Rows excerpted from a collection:
[Start of section]

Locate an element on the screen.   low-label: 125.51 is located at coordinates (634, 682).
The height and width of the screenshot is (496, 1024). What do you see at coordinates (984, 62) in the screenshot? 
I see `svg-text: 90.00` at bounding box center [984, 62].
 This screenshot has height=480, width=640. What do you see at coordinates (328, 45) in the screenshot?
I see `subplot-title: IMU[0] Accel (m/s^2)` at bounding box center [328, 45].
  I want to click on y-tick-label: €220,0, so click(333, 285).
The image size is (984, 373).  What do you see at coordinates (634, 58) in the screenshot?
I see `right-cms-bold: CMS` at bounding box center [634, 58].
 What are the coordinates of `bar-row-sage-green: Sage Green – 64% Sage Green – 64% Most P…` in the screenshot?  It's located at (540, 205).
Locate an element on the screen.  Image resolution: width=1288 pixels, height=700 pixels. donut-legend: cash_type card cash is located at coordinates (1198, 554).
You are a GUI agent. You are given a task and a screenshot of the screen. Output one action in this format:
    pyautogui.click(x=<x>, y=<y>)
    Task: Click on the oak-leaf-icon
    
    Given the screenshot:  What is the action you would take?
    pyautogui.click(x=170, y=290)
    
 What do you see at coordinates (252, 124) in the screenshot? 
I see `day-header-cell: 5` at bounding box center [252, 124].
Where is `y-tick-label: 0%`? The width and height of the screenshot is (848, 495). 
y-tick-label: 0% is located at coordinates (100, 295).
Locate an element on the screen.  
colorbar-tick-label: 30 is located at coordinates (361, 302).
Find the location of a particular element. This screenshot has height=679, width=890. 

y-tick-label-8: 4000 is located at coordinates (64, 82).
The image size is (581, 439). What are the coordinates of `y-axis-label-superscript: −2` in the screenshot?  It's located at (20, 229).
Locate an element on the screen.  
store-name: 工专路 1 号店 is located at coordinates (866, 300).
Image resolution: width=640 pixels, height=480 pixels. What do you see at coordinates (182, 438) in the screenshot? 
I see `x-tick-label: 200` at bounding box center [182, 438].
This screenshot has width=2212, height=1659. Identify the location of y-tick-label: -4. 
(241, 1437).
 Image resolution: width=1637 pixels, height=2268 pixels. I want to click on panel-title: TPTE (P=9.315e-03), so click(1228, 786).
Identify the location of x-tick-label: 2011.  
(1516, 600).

[End of section]

#### REQUIRED WORK
Render the rows above as a numbered list, leaving out any blank lines.

#### REPLY
1. Locate an element on the screen.   low-label: 125.51 is located at coordinates (634, 682).
2. The height and width of the screenshot is (496, 1024). What do you see at coordinates (984, 62) in the screenshot? 
3. I see `svg-text: 90.00` at bounding box center [984, 62].
4.  This screenshot has height=480, width=640. What do you see at coordinates (328, 45) in the screenshot?
5. I see `subplot-title: IMU[0] Accel (m/s^2)` at bounding box center [328, 45].
6.   I want to click on y-tick-label: €220,0, so click(333, 285).
7. The image size is (984, 373).  What do you see at coordinates (634, 58) in the screenshot?
8. I see `right-cms-bold: CMS` at bounding box center [634, 58].
9.  What are the coordinates of `bar-row-sage-green: Sage Green – 64% Sage Green – 64% Most P…` in the screenshot?  It's located at (540, 205).
10. Locate an element on the screen.  Image resolution: width=1288 pixels, height=700 pixels. donut-legend: cash_type card cash is located at coordinates (1198, 554).
11. You are a GUI agent. You are given a task and a screenshot of the screen. Output one action in this format:
12.     pyautogui.click(x=<x>, y=<y>)
13.     Task: Click on the oak-leaf-icon
14.     Given the screenshot:  What is the action you would take?
15.     pyautogui.click(x=170, y=290)
16.  What do you see at coordinates (252, 124) in the screenshot? 
17. I see `day-header-cell: 5` at bounding box center [252, 124].
18. Where is `y-tick-label: 0%`? The width and height of the screenshot is (848, 495). 
19. y-tick-label: 0% is located at coordinates (100, 295).
20. Locate an element on the screen.  
21. colorbar-tick-label: 30 is located at coordinates (361, 302).
22. Find the location of a particular element. This screenshot has height=679, width=890. 
23. y-tick-label-8: 4000 is located at coordinates (64, 82).
24. The image size is (581, 439). What are the coordinates of `y-axis-label-superscript: −2` in the screenshot?  It's located at (20, 229).
25. Locate an element on the screen.  
26. store-name: 工专路 1 号店 is located at coordinates (866, 300).
27. Image resolution: width=640 pixels, height=480 pixels. What do you see at coordinates (182, 438) in the screenshot? 
28. I see `x-tick-label: 200` at bounding box center [182, 438].
29. This screenshot has width=2212, height=1659. Identify the location of y-tick-label: -4. 
30. (241, 1437).
31.  Image resolution: width=1637 pixels, height=2268 pixels. I want to click on panel-title: TPTE (P=9.315e-03), so click(1228, 786).
32. Identify the location of x-tick-label: 2011.  
33. (1516, 600).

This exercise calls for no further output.